Exercise goal: Rewrite the recorded data with every "icon" changed to "symbol" and everything else left as it is. Leave the pictures out of your answer.

Recorded data
------------------------------------------------------------------------

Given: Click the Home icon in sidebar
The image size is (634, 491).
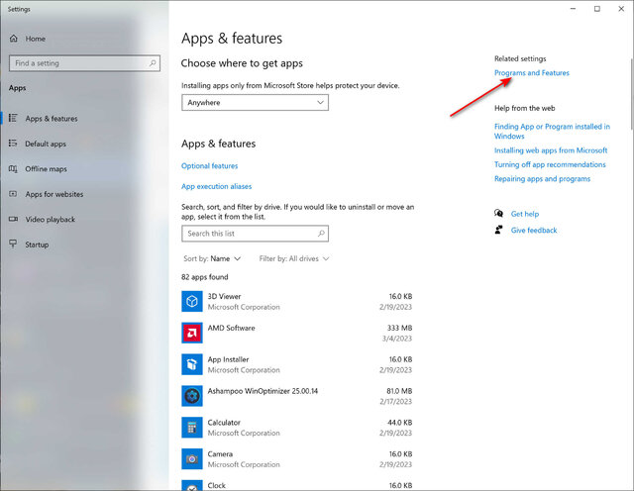Looking at the screenshot, I should pos(13,39).
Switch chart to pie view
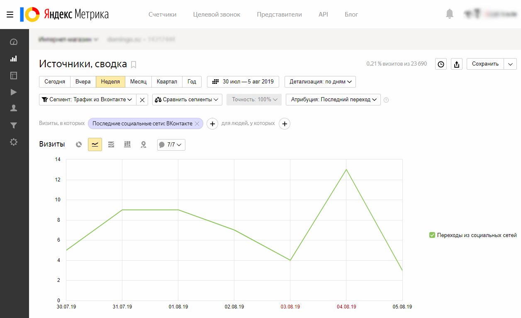521x318 pixels. (79, 144)
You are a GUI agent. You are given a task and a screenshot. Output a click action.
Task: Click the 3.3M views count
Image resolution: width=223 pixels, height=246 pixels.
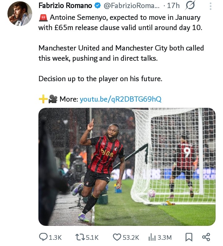(x=164, y=237)
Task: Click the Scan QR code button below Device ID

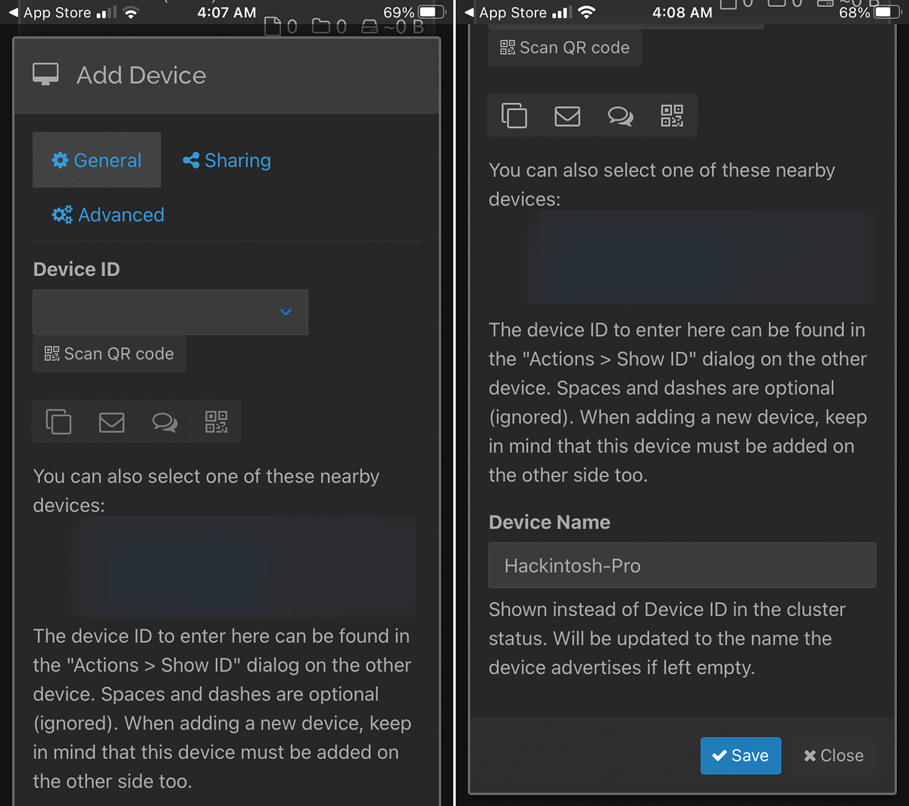Action: (x=108, y=353)
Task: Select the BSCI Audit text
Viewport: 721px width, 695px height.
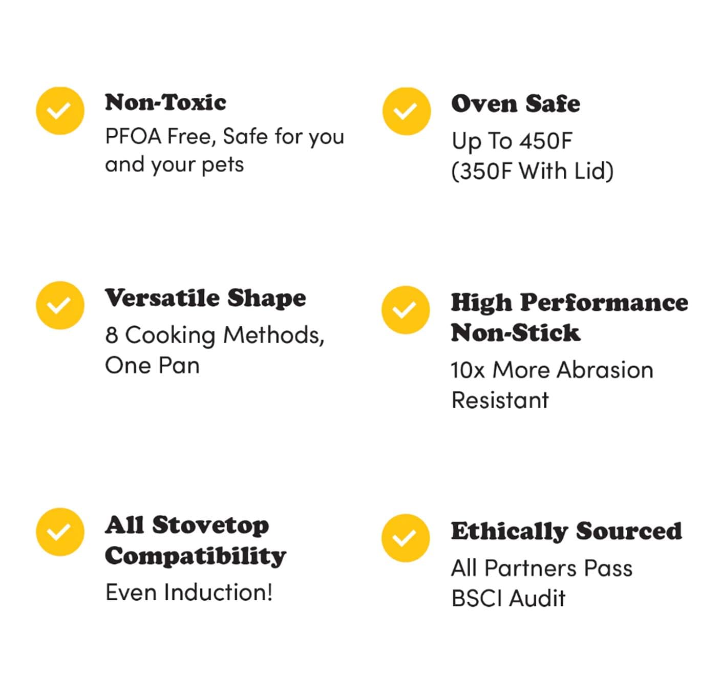Action: pos(508,598)
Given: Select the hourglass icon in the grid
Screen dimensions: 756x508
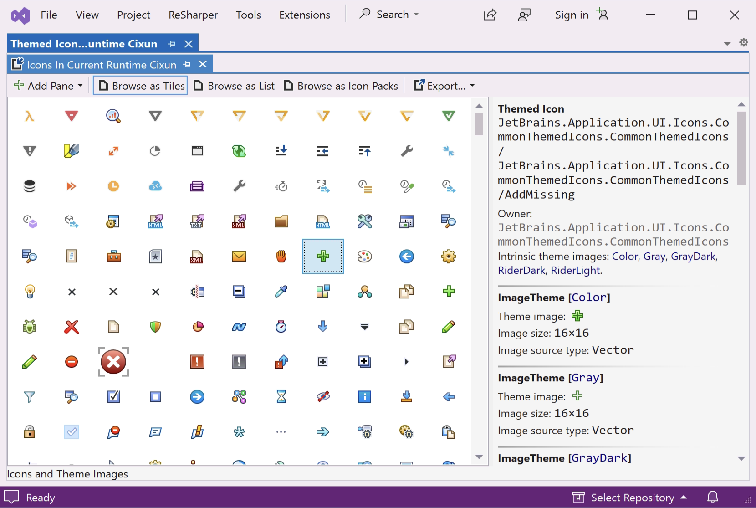Looking at the screenshot, I should click(281, 396).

------------------------------------------------------------------------

Final result:
Given: Click the Home symbol in sidebar
The image size is (634, 491).
Looking at the screenshot, I should pos(13,39).
Switch chart to pie view
521x318 pixels. (79, 144)
You are a GUI agent. You are given a task and a screenshot. Output a click action.
Task: Click the 3.3M views count
Image resolution: width=223 pixels, height=246 pixels.
(x=164, y=237)
Task: Click the Scan QR code button below Device ID

Action: (x=108, y=353)
Task: Select the BSCI Audit text
Viewport: 721px width, 695px height.
Action: pos(508,598)
Given: Select the hourglass symbol in the grid
Screen dimensions: 756x508
Looking at the screenshot, I should click(281, 396).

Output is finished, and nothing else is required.